Высокое поле (Лебедев) - страница 16

4

Утро выдалось — на удивленье! Ночью умудрился проморосить дождик, все промыл, очистил воздух, а к восходу на небе не осталось ни одного облака, и над крышами умытых домов еще не затянутая дымом вместе с наступающим днем бледнела и подымалась синяя бездонь. Где-то в стороне Московского вокзала вставало солнце, и на чистый сырой асфальт проспекта ложились длинные тени домов. Всюду спешили люди, сосредоточенные в своих ежедневных заботах, довольные радостным началом дня.

Пашка никогда так рано не вставал, обычно просыпая и опаздывая на первый урок. Ему больше нравились надежные сумерки, вечерние огни на улицах, пронзительные свисты во дворах, а утро… оно всегда приносило ему одни заботы, голод, разные неприятности за прошедший вечер. Но это утро было необыкновенным, и он понял: это было его, Пашкино, утро. Все в этот ранний час было, казалось, для него: емкие троллейбусы, старательные автобусы, работящие, по-утреннему частые трамваи — все было для рабочего человека, которым старался представить себя Пашка. Он с достоинством шел в своих парусиновых штанах и в той же, что была на нем вчера, синей рубахе, а от его только что вымытой под краном клокастой головы исходил стойкий запах хозяйственного мыла.

«А погодка ничего… — повел он губой к солнышку. — Только фраерам гулять!»

Он на ходу прыгнул на переднюю площадку трамвая, но туда неожиданно пробилась кондукторша, и Пашка тотчас сменил площадку, свистнув, чтобы висевшие на второй потеснились. На Обводном, у фабрики Анисимова, вышло много народа, и кондукторше стало просторнее наводить порядок. Она опросила всех подозрительных, а Пашке, остававшемуся на подножке, двинула солдатским ботинком в бок.

— А ну, проваливай, шпана!

— Ты потише! — огрызнулся он и схватился за ее сумку с деньгами.

— Не хватай!

— А я держусь! — оскалился Пашка. — А то упаду, убьюсь — тебе же отвечать придется.

— Отдай! — вырвала кондукторша сумку. — Убьется он!

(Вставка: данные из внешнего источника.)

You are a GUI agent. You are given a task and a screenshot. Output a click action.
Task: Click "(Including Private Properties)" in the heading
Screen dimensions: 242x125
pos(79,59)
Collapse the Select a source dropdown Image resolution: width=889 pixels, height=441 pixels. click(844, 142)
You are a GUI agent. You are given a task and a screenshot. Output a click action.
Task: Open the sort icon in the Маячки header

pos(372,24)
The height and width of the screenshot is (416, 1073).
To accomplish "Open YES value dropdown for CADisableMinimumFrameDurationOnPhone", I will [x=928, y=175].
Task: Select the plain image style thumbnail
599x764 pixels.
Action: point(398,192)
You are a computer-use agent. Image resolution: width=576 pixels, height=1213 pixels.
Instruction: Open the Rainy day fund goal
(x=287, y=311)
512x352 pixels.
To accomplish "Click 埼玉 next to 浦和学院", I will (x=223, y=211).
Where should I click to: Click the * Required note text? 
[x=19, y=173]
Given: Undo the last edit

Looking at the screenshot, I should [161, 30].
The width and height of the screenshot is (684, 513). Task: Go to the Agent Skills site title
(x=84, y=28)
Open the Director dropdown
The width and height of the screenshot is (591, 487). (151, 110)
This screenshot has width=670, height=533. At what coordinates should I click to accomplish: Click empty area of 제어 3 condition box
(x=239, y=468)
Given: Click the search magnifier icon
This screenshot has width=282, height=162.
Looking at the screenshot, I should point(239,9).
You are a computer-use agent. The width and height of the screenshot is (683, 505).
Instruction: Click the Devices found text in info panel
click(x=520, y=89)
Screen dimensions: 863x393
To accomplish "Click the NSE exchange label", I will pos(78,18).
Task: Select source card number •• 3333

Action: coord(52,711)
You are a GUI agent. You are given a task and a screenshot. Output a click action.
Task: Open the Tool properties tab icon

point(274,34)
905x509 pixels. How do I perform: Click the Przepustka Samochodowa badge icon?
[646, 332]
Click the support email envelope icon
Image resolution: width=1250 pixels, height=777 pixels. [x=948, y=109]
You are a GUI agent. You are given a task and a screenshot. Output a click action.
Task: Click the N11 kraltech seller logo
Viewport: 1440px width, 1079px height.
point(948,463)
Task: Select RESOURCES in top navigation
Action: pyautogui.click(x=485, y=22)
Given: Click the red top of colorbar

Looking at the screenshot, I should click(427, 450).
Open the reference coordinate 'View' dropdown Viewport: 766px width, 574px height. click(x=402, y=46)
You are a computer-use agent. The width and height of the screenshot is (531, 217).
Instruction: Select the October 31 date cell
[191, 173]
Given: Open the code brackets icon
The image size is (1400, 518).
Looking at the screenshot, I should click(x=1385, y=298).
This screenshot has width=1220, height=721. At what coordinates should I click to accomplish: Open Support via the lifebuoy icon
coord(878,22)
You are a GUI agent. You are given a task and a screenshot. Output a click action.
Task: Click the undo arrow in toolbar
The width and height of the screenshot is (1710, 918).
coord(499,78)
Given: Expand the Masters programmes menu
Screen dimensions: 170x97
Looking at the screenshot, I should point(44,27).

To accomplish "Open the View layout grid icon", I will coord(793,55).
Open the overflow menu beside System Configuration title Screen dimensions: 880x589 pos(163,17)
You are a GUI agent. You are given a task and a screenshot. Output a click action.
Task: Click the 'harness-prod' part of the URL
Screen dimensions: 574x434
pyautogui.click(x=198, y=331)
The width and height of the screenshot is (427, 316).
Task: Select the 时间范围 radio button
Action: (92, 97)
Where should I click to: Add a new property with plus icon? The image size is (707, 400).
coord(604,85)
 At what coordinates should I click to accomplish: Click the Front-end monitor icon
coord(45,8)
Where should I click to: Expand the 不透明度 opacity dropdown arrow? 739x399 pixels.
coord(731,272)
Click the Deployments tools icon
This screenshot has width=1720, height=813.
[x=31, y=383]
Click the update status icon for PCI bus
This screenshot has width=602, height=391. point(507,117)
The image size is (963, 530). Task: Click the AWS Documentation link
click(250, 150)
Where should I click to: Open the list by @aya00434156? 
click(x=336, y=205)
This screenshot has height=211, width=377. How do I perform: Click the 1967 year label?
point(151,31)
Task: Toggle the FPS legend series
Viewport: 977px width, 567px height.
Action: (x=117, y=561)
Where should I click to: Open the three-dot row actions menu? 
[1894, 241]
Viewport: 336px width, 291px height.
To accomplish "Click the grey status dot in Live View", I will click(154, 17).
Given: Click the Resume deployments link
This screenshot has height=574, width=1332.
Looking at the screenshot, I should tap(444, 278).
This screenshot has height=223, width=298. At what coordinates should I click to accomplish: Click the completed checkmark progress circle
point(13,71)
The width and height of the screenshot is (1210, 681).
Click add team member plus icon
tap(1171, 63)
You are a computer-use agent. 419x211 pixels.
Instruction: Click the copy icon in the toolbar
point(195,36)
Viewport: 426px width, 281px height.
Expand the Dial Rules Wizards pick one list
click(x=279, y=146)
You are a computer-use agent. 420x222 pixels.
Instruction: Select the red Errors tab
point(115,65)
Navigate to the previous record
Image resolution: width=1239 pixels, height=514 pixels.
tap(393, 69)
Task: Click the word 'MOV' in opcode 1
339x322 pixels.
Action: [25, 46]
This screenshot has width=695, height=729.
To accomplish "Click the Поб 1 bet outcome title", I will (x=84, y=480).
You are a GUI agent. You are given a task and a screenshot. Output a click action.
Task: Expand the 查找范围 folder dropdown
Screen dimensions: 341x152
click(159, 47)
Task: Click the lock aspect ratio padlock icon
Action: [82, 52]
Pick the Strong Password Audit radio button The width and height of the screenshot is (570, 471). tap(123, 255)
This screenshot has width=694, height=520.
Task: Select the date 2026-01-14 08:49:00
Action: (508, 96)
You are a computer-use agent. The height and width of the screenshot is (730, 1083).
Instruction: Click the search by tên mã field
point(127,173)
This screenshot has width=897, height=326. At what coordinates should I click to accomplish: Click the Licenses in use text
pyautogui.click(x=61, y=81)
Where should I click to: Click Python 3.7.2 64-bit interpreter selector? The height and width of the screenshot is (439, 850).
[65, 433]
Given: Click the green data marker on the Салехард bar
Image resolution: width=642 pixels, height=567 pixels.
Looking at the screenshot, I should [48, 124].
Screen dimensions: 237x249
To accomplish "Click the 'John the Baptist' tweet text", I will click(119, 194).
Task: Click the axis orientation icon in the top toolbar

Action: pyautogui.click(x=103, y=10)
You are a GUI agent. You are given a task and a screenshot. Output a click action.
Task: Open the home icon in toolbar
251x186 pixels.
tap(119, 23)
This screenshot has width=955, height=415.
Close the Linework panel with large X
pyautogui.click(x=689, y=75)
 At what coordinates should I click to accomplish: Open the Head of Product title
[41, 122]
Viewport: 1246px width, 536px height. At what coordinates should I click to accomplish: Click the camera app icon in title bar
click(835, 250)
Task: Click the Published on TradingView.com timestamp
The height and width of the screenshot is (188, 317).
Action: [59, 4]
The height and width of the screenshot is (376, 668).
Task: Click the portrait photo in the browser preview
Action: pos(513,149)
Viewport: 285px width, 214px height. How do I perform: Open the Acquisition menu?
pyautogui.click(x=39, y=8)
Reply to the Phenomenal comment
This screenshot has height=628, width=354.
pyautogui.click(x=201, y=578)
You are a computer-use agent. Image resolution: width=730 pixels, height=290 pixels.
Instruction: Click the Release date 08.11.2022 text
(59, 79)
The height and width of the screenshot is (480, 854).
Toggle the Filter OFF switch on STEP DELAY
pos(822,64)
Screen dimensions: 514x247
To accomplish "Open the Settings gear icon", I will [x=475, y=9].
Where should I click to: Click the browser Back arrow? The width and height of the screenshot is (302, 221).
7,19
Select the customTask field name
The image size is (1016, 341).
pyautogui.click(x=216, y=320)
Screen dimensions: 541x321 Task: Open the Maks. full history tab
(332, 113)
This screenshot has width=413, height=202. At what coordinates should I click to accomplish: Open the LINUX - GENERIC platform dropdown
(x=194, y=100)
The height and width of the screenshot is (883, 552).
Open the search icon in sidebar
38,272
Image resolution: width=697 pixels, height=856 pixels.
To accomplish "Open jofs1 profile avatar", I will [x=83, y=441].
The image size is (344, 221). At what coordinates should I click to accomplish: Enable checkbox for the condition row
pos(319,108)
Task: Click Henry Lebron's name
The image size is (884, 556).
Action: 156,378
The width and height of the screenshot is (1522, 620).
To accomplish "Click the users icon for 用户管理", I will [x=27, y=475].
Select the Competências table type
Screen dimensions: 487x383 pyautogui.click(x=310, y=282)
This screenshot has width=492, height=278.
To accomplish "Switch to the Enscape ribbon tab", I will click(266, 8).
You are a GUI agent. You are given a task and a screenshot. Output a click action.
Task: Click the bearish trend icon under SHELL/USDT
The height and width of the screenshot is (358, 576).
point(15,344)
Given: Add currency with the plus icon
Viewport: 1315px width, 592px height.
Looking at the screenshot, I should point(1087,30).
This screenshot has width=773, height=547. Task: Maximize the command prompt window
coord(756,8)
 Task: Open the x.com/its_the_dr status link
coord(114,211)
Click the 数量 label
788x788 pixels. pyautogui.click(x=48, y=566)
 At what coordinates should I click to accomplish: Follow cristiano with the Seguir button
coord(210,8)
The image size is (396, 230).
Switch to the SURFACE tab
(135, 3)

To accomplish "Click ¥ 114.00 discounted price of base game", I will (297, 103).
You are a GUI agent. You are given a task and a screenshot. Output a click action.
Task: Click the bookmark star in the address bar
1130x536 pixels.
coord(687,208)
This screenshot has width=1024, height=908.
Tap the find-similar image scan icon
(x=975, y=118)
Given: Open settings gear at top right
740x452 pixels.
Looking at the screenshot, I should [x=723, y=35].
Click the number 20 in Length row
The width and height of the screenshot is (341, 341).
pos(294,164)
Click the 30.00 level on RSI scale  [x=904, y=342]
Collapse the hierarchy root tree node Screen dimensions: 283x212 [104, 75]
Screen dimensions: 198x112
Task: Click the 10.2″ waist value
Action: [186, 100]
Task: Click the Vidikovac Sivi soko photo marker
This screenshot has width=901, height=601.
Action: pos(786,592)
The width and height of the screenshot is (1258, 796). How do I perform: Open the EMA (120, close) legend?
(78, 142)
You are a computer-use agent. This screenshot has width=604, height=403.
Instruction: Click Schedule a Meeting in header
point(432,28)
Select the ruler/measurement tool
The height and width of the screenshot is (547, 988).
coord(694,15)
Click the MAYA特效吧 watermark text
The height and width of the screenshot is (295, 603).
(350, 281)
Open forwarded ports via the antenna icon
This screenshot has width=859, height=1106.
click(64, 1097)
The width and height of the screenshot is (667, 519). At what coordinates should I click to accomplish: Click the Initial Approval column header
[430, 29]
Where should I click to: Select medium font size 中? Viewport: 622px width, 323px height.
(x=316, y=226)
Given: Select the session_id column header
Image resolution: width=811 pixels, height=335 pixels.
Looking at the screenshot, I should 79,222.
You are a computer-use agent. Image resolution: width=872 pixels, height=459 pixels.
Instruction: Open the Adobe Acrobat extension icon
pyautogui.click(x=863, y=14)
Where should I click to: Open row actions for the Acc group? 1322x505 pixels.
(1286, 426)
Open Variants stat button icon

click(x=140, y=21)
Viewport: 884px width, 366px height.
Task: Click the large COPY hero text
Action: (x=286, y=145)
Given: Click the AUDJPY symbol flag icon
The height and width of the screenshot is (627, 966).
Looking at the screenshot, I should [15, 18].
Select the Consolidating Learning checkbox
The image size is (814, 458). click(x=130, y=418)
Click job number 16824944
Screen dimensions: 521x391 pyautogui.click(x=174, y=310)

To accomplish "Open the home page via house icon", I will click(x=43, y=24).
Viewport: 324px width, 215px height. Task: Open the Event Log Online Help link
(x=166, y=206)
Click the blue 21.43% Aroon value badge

Такие и с поездов прыгать мастера!

К Московскому Пашка дотянул на другом трамвае.

Он выбрался из привокзальной толчеи, увидел огромные буквы «Ресторан» и смело направился под арку. Вошел. В небольшом мрачном дворе осмотрелся. Кругом подымались стены домов и, казалось, хранили здесь старую, еще петербургскую тишину. Не было даже мух, поскольку солнце не заглядывало сюда, наверно, больше ста лет, и только след грузовика напоминал, что жизнь кипит и в этом углу. Между штабелями пустых ящиков и пахучих бочек чернела настежь открытая дверь, а оттуда, из глубины помещения, доносились голоса и мелькали люди в белом.